WebRL: Training LLM Web Agents via Self-Evolving Online Curriculum Reinforcement Learning

Zehan Qi,Xiao Liu,Iat Long Iong,Hanyu Lai,Xueqiao Sun,Wenyi Zhao,Yu Yang,Xinyue Yang,Jiadai Sun,Shuntian Yao,Tianjie Zhang,Wei Xu,Jie Tang,Yuxiao Dong

from arxiv, Published as a conference paper at ICLR 2025

Large language models (LLMs) have shown remarkable potential as autonomous agents, particularly in web-based tasks. However, existing LLM web agents heavily rely on expensive proprietary LLM APIs, while open LLMs lack the necessary decision-making capabilities. This paper introduces WebRL, a self-evolving online curriculum reinforcement learning framework designed to train high-performance web agents using open LLMs. WebRL addresses three key challenges in building LLM web agents, including the scarcity of training tasks, sparse feedback signals, and policy distribution drift in online learning. Specifically, WebRL incorporates 1) a self-evolving curriculum that generates new tasks from unsuccessful attempts, 2) a robust outcome-supervised reward model (ORM), and 3) adaptive reinforcement learning strategies to ensure consistent improvements. We apply WebRL to transform open Llama-3.1 and GLM-4 models into proficient web agents. On WebArena-Lite, WebRL improves the success rate of Llama-3.1-8B from 4.8% to 42.4%, and from 6.1% to 43% for GLM-4-9B. These open models significantly surpass the performance of GPT-4-Turbo (17.6%) and GPT-4o (13.9%) and outperform previous state-of-the-art web agents trained on open LLMs (AutoWebGLM, 18.2%). Our findings demonstrate WebRL's effectiveness in bridging the gap between open and proprietary LLM-based web agents, paving the way for more accessible and powerful autonomous web interaction systems.

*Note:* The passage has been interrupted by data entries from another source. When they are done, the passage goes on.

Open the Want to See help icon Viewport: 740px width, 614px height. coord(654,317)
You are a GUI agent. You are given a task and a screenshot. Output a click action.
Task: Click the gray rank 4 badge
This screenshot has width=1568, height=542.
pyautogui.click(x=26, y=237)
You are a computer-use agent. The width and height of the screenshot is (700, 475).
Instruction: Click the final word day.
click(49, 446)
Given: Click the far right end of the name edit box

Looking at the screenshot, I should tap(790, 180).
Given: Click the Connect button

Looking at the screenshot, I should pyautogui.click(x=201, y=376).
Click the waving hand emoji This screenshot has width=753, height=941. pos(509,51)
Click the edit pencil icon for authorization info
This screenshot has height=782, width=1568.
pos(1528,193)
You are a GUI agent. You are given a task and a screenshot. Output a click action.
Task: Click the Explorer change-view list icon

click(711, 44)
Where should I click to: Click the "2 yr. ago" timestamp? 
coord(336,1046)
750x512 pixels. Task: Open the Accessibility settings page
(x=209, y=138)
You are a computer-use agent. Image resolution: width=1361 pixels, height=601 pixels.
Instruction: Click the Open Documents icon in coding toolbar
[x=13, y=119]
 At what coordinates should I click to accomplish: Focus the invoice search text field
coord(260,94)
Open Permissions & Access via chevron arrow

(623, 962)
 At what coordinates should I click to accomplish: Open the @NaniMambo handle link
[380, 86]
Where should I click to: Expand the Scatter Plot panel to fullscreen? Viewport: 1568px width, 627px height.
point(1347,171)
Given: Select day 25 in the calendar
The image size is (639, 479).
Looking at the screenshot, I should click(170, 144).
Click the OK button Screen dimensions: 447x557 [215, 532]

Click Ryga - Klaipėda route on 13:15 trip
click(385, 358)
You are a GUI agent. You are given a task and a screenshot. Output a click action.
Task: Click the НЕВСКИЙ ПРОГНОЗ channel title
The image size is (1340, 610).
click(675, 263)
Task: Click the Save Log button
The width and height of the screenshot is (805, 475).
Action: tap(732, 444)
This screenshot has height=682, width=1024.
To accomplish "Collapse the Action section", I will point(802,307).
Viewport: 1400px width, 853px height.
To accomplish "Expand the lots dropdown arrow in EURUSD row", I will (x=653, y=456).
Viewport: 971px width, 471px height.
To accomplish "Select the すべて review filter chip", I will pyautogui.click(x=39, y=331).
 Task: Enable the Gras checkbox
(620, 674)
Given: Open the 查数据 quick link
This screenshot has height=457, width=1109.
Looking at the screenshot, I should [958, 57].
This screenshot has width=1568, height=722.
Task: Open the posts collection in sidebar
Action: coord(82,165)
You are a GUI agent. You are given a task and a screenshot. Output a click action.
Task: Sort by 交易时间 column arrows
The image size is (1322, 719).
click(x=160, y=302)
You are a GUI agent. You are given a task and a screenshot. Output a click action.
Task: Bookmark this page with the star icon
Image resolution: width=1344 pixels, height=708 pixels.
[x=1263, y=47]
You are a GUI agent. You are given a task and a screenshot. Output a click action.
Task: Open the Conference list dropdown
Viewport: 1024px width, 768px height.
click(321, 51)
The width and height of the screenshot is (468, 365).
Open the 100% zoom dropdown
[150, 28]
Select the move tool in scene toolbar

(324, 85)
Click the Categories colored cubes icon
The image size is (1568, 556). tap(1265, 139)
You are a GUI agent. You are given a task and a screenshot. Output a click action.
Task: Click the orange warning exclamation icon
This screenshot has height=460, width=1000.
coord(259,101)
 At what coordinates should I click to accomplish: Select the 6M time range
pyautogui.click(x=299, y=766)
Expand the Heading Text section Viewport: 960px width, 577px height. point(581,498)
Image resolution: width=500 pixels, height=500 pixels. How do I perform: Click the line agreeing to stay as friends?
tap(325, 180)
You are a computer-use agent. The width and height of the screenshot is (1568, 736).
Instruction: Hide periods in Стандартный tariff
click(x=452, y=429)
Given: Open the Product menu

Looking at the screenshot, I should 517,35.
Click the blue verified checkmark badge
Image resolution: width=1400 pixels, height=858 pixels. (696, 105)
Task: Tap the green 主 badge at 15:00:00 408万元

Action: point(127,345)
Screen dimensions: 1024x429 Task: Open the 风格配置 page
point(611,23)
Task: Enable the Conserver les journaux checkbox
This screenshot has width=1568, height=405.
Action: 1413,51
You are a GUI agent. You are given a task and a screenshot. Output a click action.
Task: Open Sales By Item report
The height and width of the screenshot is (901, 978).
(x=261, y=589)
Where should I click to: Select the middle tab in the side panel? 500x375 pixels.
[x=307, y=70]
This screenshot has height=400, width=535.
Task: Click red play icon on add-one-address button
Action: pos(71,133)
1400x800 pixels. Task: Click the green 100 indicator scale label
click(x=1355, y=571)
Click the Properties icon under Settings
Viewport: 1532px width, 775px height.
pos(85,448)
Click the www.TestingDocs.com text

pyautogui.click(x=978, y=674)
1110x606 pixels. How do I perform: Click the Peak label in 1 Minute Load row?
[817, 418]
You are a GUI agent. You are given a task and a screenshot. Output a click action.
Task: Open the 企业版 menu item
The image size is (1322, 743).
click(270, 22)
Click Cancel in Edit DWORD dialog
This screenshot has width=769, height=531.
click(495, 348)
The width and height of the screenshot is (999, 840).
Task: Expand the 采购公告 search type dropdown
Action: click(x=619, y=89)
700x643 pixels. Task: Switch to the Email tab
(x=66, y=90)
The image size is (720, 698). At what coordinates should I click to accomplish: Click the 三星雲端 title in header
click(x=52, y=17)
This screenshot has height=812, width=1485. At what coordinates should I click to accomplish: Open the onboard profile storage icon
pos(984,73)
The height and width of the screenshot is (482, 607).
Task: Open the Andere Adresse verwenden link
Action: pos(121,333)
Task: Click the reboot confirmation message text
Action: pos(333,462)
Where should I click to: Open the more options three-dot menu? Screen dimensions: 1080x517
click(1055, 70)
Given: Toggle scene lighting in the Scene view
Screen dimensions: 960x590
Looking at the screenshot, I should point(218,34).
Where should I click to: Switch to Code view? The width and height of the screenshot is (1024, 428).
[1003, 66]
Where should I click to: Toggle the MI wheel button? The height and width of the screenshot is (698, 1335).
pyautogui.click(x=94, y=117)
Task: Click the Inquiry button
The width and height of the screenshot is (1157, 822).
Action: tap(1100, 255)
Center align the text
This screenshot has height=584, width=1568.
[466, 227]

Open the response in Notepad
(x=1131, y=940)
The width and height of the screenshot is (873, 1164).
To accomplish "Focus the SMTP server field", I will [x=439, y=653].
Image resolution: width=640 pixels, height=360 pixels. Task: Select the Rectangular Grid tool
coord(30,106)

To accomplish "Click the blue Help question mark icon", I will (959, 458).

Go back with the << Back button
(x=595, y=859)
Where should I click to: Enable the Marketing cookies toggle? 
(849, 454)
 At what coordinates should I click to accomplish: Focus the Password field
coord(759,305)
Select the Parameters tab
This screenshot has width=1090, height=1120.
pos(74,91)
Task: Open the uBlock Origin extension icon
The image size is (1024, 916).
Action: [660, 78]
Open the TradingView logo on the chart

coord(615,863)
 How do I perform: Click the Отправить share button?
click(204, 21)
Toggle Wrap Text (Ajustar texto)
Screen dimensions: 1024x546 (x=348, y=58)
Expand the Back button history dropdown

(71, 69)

翻译：大型语言模型（LLM）作为自主智能体展现出巨大潜力，尤其在基于网络的任务中。然而，现有的LLM网络智能体严重依赖昂贵的专有LLM API，而开源LLM则缺乏必要的决策能力。本文提出WebRL，一种自演化在线课程强化学习框架，旨在利用开源LLM训练高性能网络智能体。WebRL解决了构建LLM网络智能体的三个关键挑战：训练任务稀缺、反馈信号稀疏以及在线学习中的策略分布漂移。具体而言，WebRL包含：1）从失败尝试中生成新任务的自演化课程机制；2）稳健的结果监督奖励模型（ORM）；3）确保持续改进的自适应强化学习策略。我们应用WebRL将开源的Llama-3.1和GLM-4模型转化为熟练的网络智能体。在WebArena-Lite基准测试中，WebRL将Llama-3.1-8B的成功率从4.8%提升至42.4%，GLM-4-9B的成功率从6.1%提升至43%。这些开源模型的性能显著超越了GPT-4-Turbo（17.6%）和GPT-4o（13.9%），并优于先前基于开源LLM训练的最先进网络智能体（AutoWebGLM，18.2%）。我们的研究结果证明了WebRL在弥合开源与专有LLM网络智能体性能差距方面的有效性，为构建更易获取且更强大的自主网络交互系统开辟了道路。